#### [EXERCISE DIRECTIONS]
Reproduce the material below with "Retreats" replaced by "Workshops" and every other line left unchanged. Leave the pictures out of your answer.

#### [SUPPLIED INFORMATION]
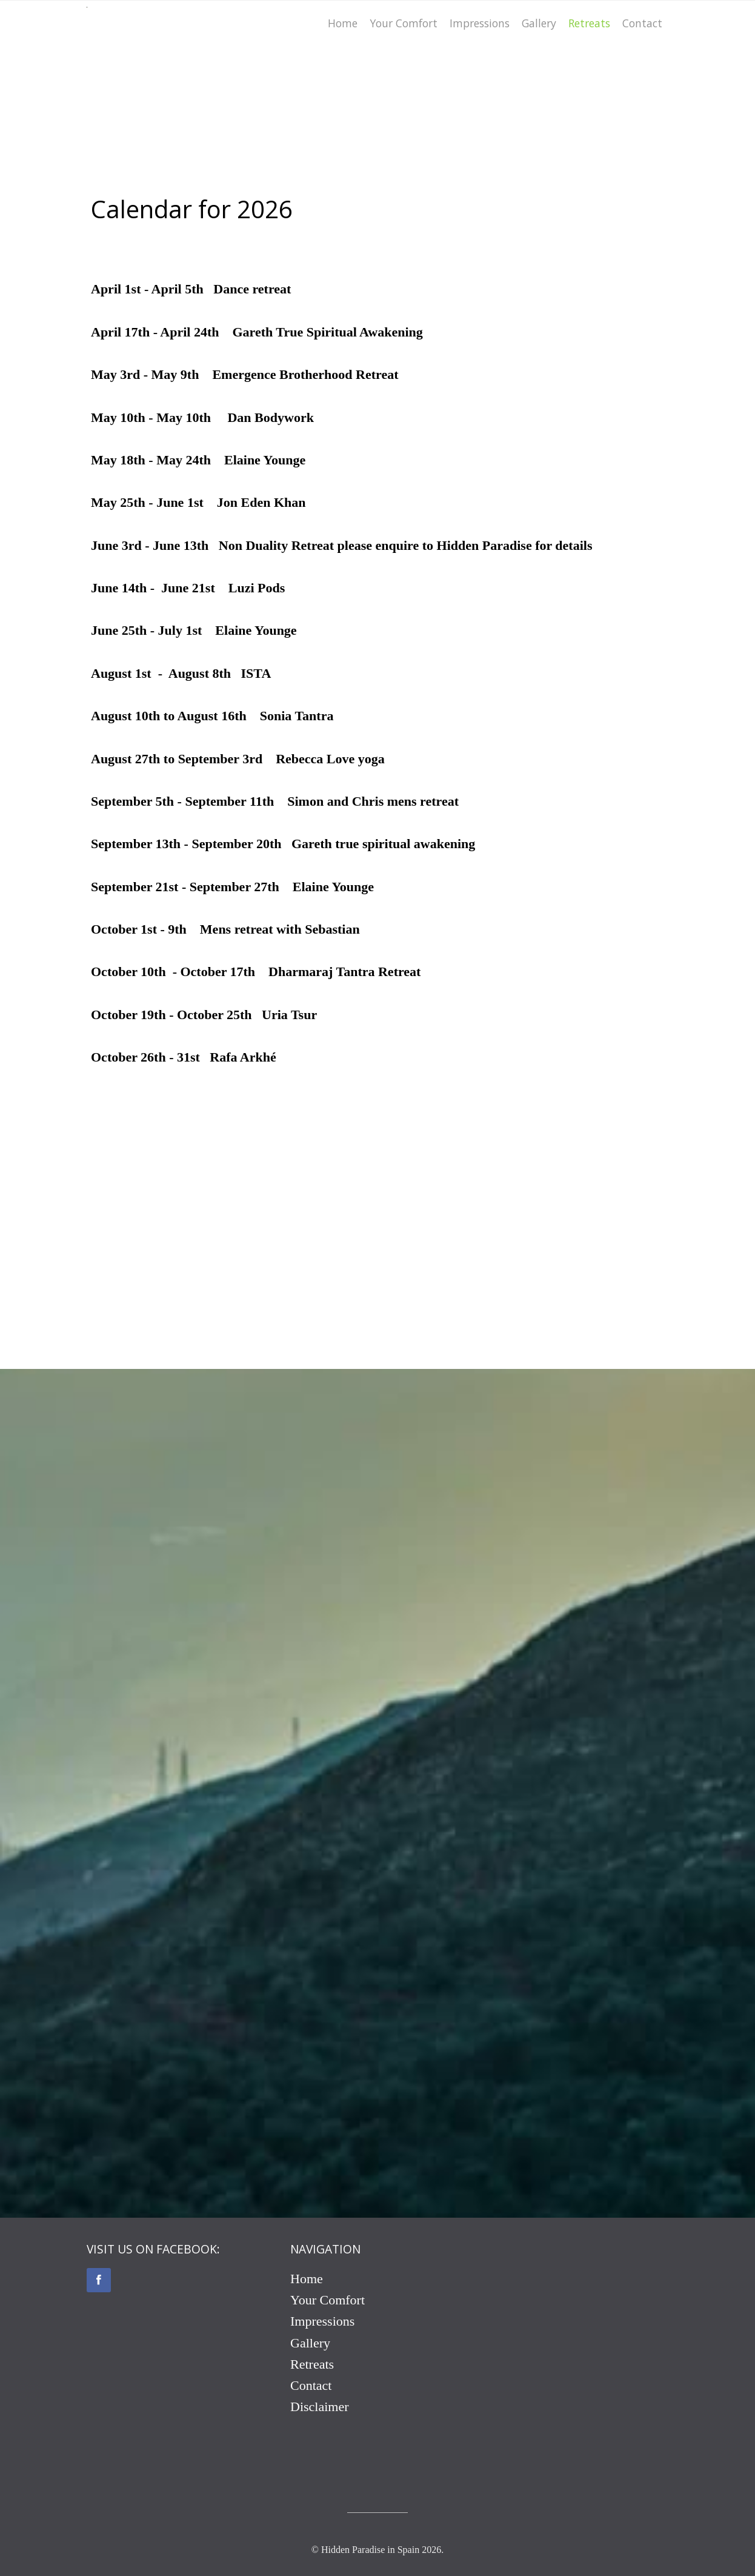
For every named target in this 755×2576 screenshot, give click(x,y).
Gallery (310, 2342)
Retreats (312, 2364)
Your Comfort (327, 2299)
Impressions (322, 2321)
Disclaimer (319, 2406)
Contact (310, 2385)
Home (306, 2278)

#### [TASK OUTPUT]
For every named target in this 755×2576 screenshot, give click(x,y).
Gallery (310, 2342)
Workshops (312, 2364)
Your Comfort (327, 2299)
Impressions (322, 2321)
Disclaimer (319, 2406)
Contact (310, 2385)
Home (306, 2278)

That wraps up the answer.